Netto Financial Services
Financial Planning South Africa

Topping Up Your Retirement Annuity Fund
The Weekender / Business Day, February 2007

top up your RA Debbie Netto Jonker, Financial Planner
topping up your retirement annuity

Retirement Annuity Fund Contributions

It is almost the end of the 2006-07 tax year. For most of us, complying with the deadline is a mad rush. After amendments to the Income Tax Act, most taxpayers have limited tax-planning opportunities. However, a very useful deduction available to taxpayers wishing to boost their retirement capital is the deduction for contributions to your provident fund or retirement annuity fund (RA).

If you miss the opportunity to contribute for a particular tax year, it is gone forever. Should you not be able to deduct all your retirement annuity fund contributions in a tax year, this may be carried forward to the following tax year.

Forget about risky and expensive tax-dodging schemes. An RA can be a very tax-effective vehicle for investing. For example, if you have R1 000 to save a month, you could choose to invest in an RA structure or a unit trust structure.

If you choose the RA, you would save R1 600 a month (assuming you pay tax at a rate of 40%). This is because the taxman wants to incentivise individuals to save for their own retirement.

A simple calculation shows if you had R1 000 a month to invest and invested the tax saving (R667), after 20 years' contributions your RA fund would be worth R773 918. If you selected a unit trust fund, your investment would be worth R464 351 (assuming the same underlying investment portfolio and a real return of 6% a year). Therefore you have an additional R309 567 in retirement capital.

You are able to select almost any retirement annuity fund available in SA for the underlying investment in an RA. New-generation RAs are flexible and transparent. You are able to structure your income, draw down and thus manage your taxable income at retirement. You can increase or decrease and start or stop paying premiums at any stage without incurring penalties.

It is advisable to keep records of your retirement annuity fund contributions for the year. At the end of the tax year you may find a further opportunity to contribute to your RA. Your deductions are limited to the greater of 15% of taxable income from nonpensionable income, R1 750, or R3 500 less your pension contributions in a tax year.

The remuneration you receive can be divided into retirement funding income and nonretirement funding income. The distinction between the two can become complex. In simple terms, retirement funding income is income used to determine your contribution to a pension or provident fund. The remaining income is the nonretirement funding portion.

Items which usually form part of nonretirement funding income are bonuses, overtime pay, payment for special skills, travel allowances, commission and net rental profit.
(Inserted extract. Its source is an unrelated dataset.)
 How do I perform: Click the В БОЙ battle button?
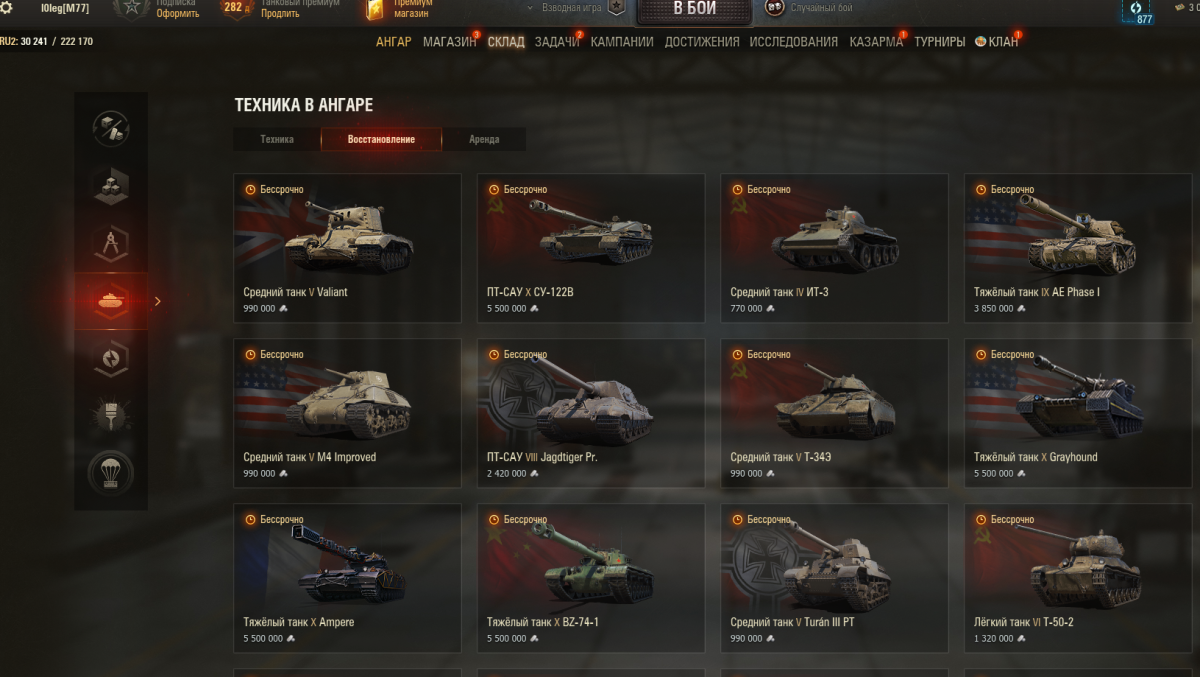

This distinction is more relevant to salaried employees. If you are a business owner, you are potentially able to deduct the full 15% of your income if used for contributions to an RA.

A word of caution regarding travel allowances. The taxman will tax you on any travel allowance not used for business travel. Therefore if you get a travel allowance of R5 000 a month or R60 000 a year and only use R20 000 during the year for business travel, you will be taxed on the remaining R40 000.

When calculating your RA capacity, only use the R40 000 in calculating nonretirement funding income, not the full R60000.

Your financial planner should manage your RA tax planning at your annual review meeting as required by the six-step financial planning process endorsed by the Financial Planning Institute.

However, it is not always possible for your financial planner to be aware of changes to your tax position during the financial year. You should therefore always inform your financial planner of any changes to your tax position.

If you are concerned that you are buying units in the underlying investment in the RA fund at a market peak, you can select a more conservative investment with a higher cash portion. Or you may select an aggressive investment strategy and phase your investment in over a couple of months to negate potential volatility. In this way you will still be using your RA capacity for the tax year.

A final word: even though you have until February 28 to make retirementannuity fund contributions, it becomes difficult to finalise cases in time when contributions are made after February 20. Be proactive. Contact your independent fee-based certified financial planner. If you do not have such a financial planner, visit the website of the Financial Planning Institute of Southern Africa on www.fpi.co.za to select one.

Debbie Netto-Jonker, CFP™, is founder of Netto Financial Services and was financial planner of the year in 2001.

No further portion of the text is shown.